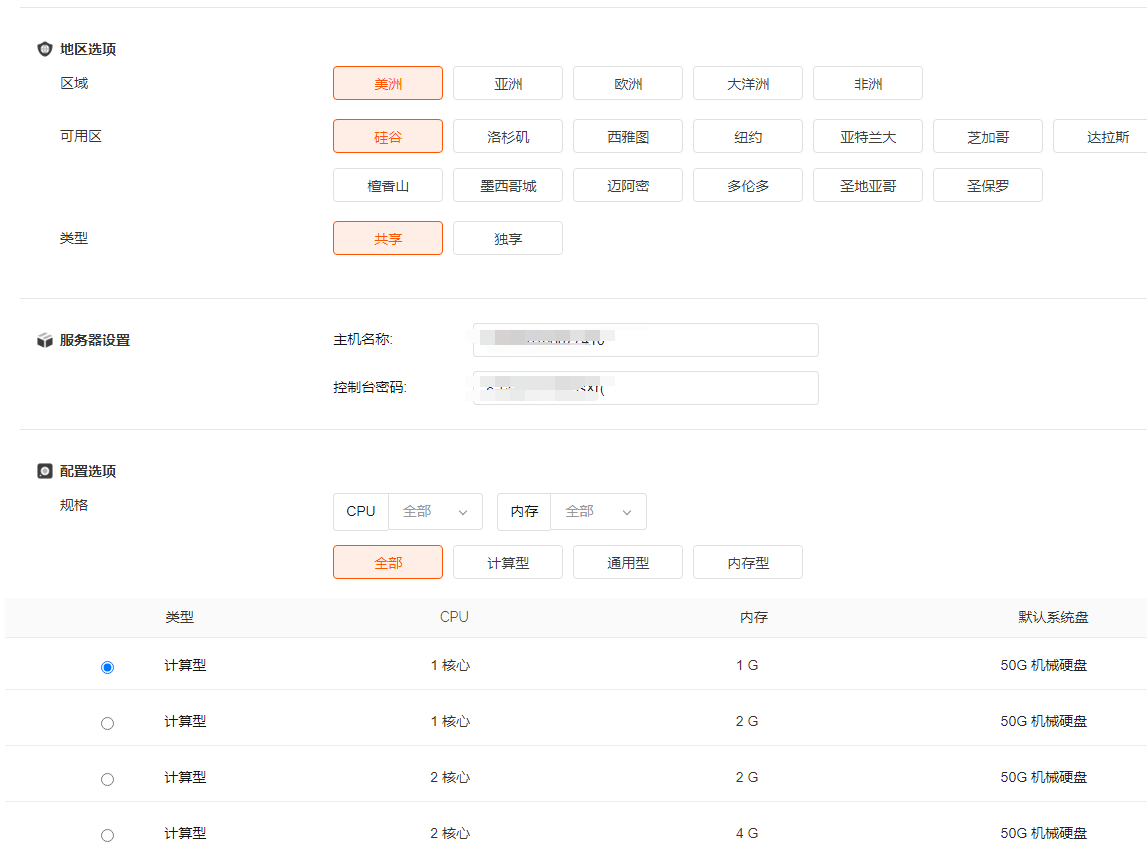Image resolution: width=1147 pixels, height=849 pixels.
Task: Switch region to 欧洲
Action: [628, 84]
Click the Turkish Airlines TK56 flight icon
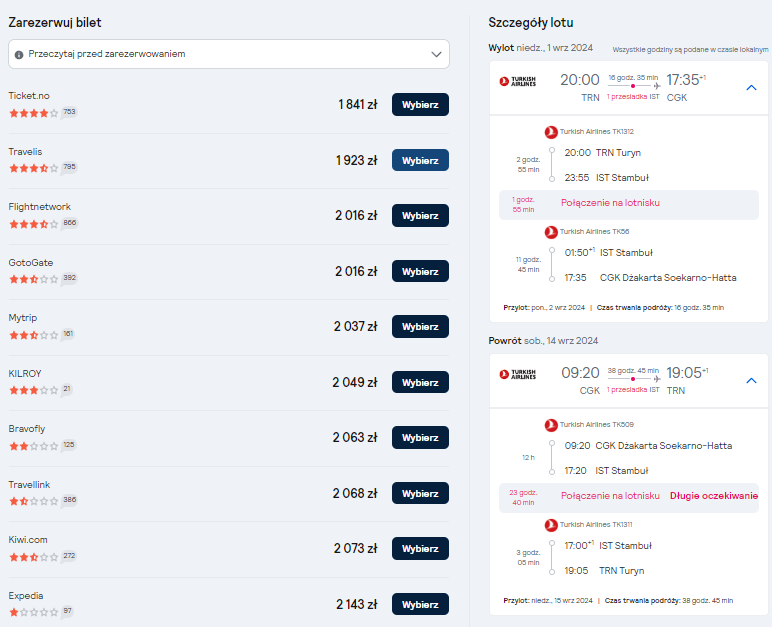 551,232
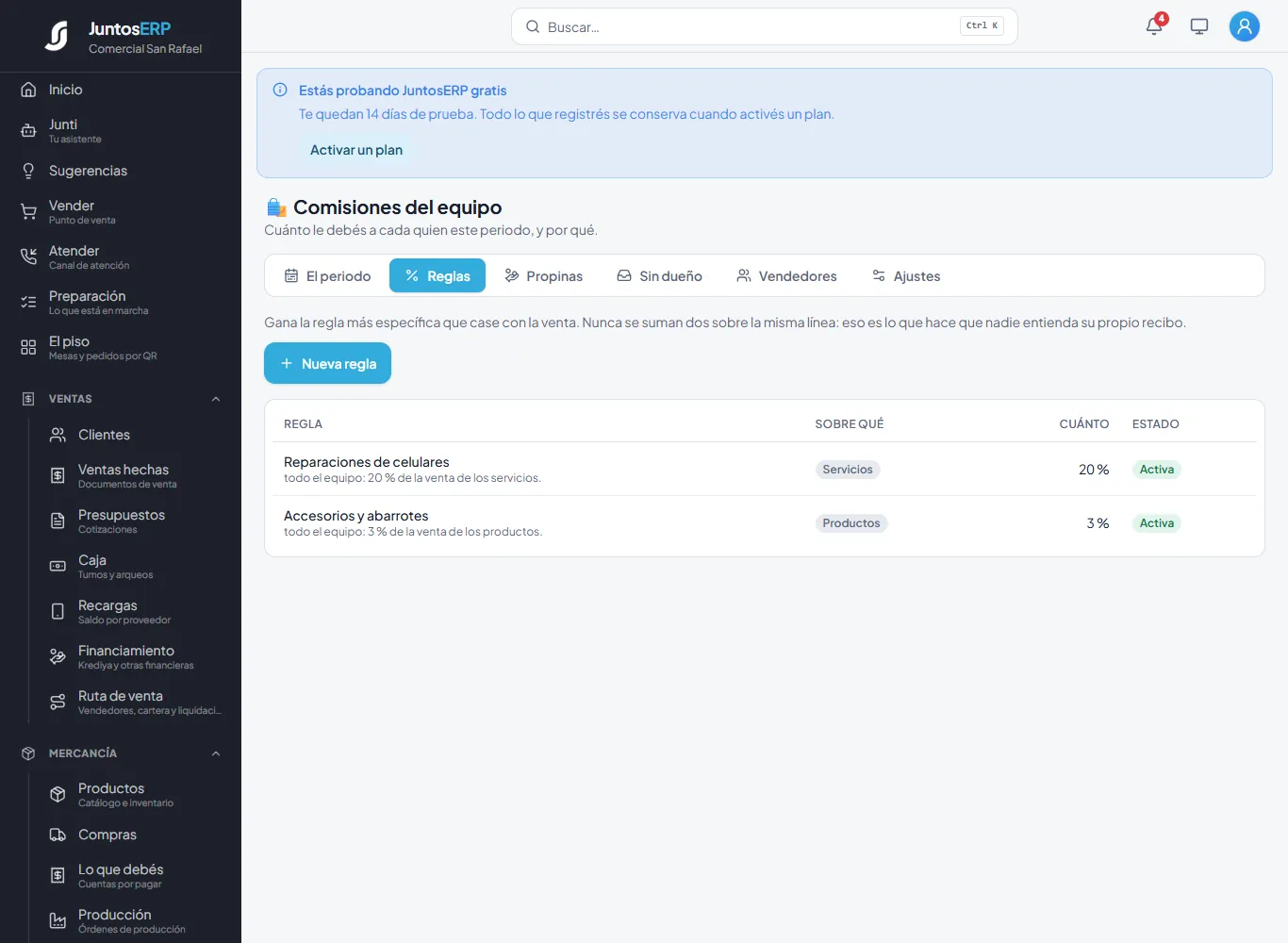Viewport: 1288px width, 943px height.
Task: Go to Vender point of sale
Action: pos(121,212)

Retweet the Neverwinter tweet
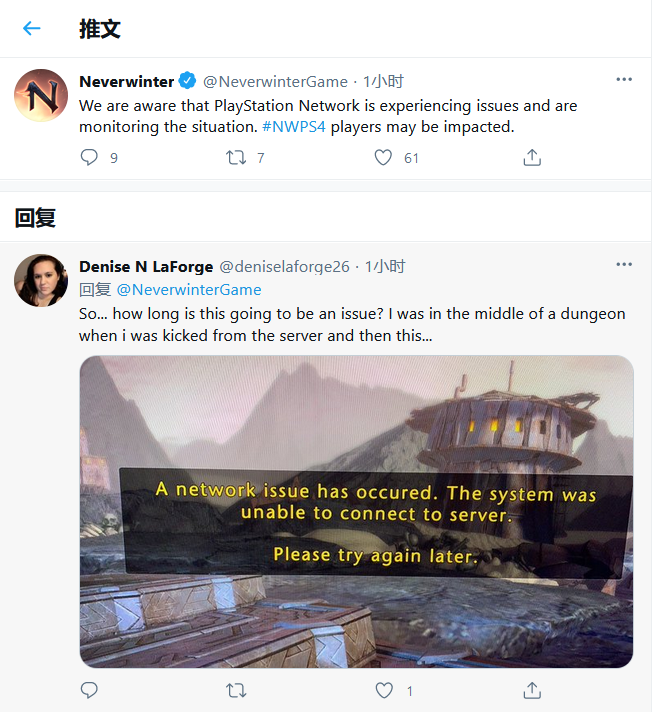tap(237, 157)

* _EXERCISE INSTRUCTIONS_:
Leave out the pictures, then reproduce exactly the run of lines from the one that contains "Click the Turkish Airlines TK56 flight icon" to the final line of the listing above.

* _RESPONSE AREA_:
Click the Turkish Airlines TK56 flight icon
 551,232
Viewport: 1288px width, 943px height.
Task: Go to Vender point of sale
Action: pos(121,212)

Retweet the Neverwinter tweet
tap(237, 157)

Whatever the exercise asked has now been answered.